Editorial
New Zealand-born, New York-resident, Billy Apple arrived in New Zealand late last year and began carrying out works of art which eventually took him the length of the country and occupied several months. Reaction everywhere was vigorous. In an art scene where orthodoxies are all too quickly established the presence of Billy Apple serves an important function. Not since the Henry Moore exhibition in 1956 has the work of one man provoked so many people into reconsidering their artistic preconceptions.

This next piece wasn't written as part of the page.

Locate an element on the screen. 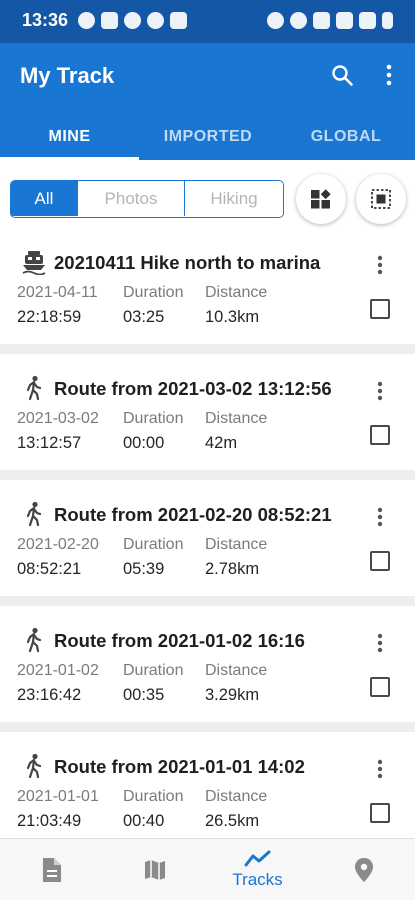 The height and width of the screenshot is (900, 415). track-duration: 00:00 is located at coordinates (144, 443).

Apple's work has moved through a wide range of styles since he came to prominence with his witty bronze fruit and vegetable sculptures in the early 1960s. There has, however, been a common progression through these various styles: a consistent movement to greater austerity and self-discipline in his work.

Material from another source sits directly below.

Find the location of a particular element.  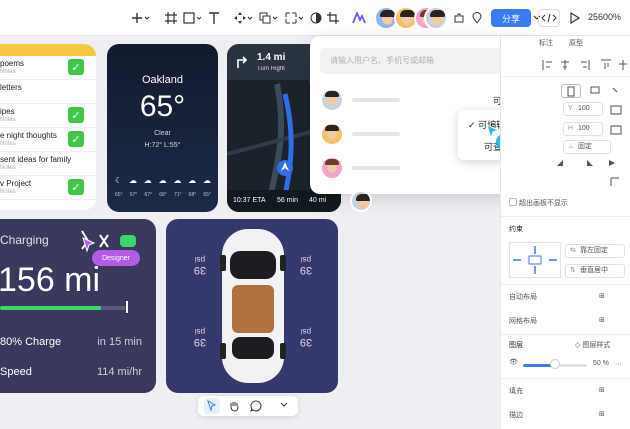

constraint-icons is located at coordinates (618, 122).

This is strong meat. The media, hoping to raise a laugh at the expense of art, have hounded Apple during his visit. He has spoken to no one, been seen by no one, informed no one. Wystan Curnow's Report in this issue is the first substantial account of Billy Apple's 1979-1980 works in New Zealand.
Art New Zealand 15 is the latest in the group of major New Zealand art spaces which the art-politician Billy Apple has altered. With its cover 'removed' the magazine is Apple's latest art work, joining the country's public and dealer galleries to make an over-all art-political statement whose details are here discussed by Wystan Curnow: in a work of art.
The heroic days of New Zealand art history were very much bound up with provinces in the south - and particularly with Nelson and Otago. The poet John Caselberg, growing up in Nelson, with many family visits to central Otago, absorbed throughout childhood the spirit of the landscapes and came to know the personalities who had made these areas both their inspiration and their place of work. In a long essay that is a unique blend of autobiography and evocative description Caselberg traces the growth of local art in Nelson and Otago from the period of the early navigators, who carried artists aboard their sailing-ships, through the nineteenth century, the years around the turn of the century, through to the 'thirties, which found Woollaston and McCahon painting their earlier works in those environs. His essay abounds in quotations from letters and journals and articles of the progenitors.